[begin EXTRACT]

3.2 Manure N application to pastures, 1860–2016

Our results showed that the annual manure N application rates on pastures increased from 1.4 to 8.6 Tg N yr−1 during 1860–2016 (Fig. 3a). Manure N application rates showed rapid increases across the globe and exhibited large spatial variations, shifting the regional use from North America and Europe to Asia during the study period (Fig. 4d–f). The global average manure application rate was 5.3 kg N ha−1 yr−1 in the 1860s and roughly doubled by 2016 (10.7 kg N ha−1 yr−1) (Table 1).

Figure 4Spatial patterns of N input rates in global pastures and rangelands in 1860, 1961 and 2016: (a, b, c) N fertilizer application rates, (d, e, f) manure N application rates and (g, h, i) manure N deposition rates.

[end EXTRACT]
[begin SUPPLIED MATERIAL]

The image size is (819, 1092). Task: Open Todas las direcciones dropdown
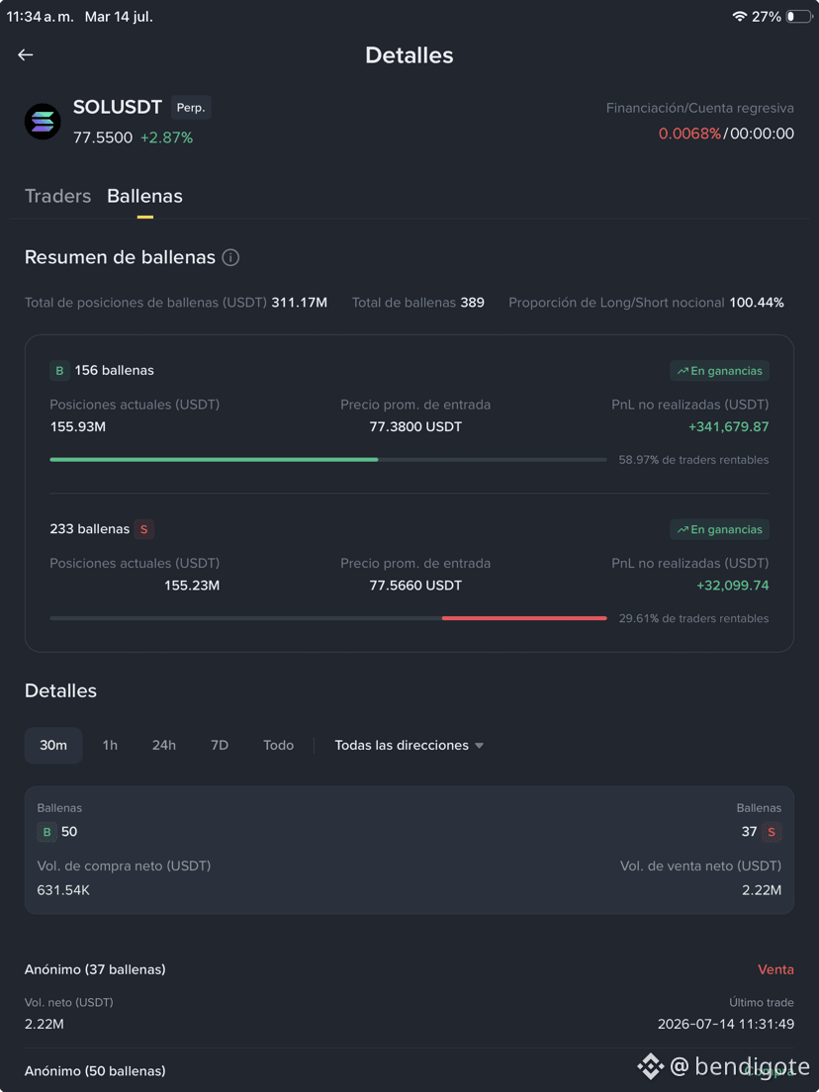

[end SUPPLIED MATERIAL]

**WORK TO DO:**
a) Answer these questions about the passage on manure nitrogen applied to pastures:
(i) What were the total annual manure N application rates on pastures at the start and end of 1860–2016?
(ii) What was the global average manure application rate in 2016?
(iii) Which panels of Figure 4 show manure N deposition rates?
b) Can you go on with the passage on manure nitrogen applied to pastures from the point where it stops?
The lines have nothing to do with the passage on manure nitrogen applied to pastures.

**EXPECTED OUTPUTS:**
a)
(i) 1.4 Tg N yr−1 at the start and 8.6 Tg N yr−1 at the end.
(ii) 10.7 kg N ha−1 yr−1.
(iii) Panels g, h and i.

b)
From the regional perspective (Fig. 5b), in the 1860s Europe (0.8 Tg N yr−1) was the largest contributor and accounted for 53 %, while southern Asia (0.25 Tg N yr−1) accounted for 17 % of the global total manure N application on pastures. South and North America shared the same proportion (13 %), whereas the remaining regions only shared 4 %. Conversely during 2000–2016, manure N application on pastures in southern Asia (2.9 Tg N yr−1) was 10-fold higher than that in the 1860s and accounted for 36 % of the global total, surpassing Europe, which accounted for 28 % of the global total. Manure N application amounts in North America and South America increased, but with different magnitudes. During 2000–2016, North America accounted for 11 %, while South America accounted for 17 % of the global total. In the remaining regions, significant increases of annual manure N application on pastures also occurred, but their contributions to the global total changed only slightly (8 %) compared to the 1860s.

Figure 5Nitrogen fertilizer use (a) and rate (d), manure N use (b) and rate (e) and manure N deposition (c) and rate (f) at regional scales in the 1860s, 1960s, 1980s and 2000–2016. Error bars represent standard deviation within each decade.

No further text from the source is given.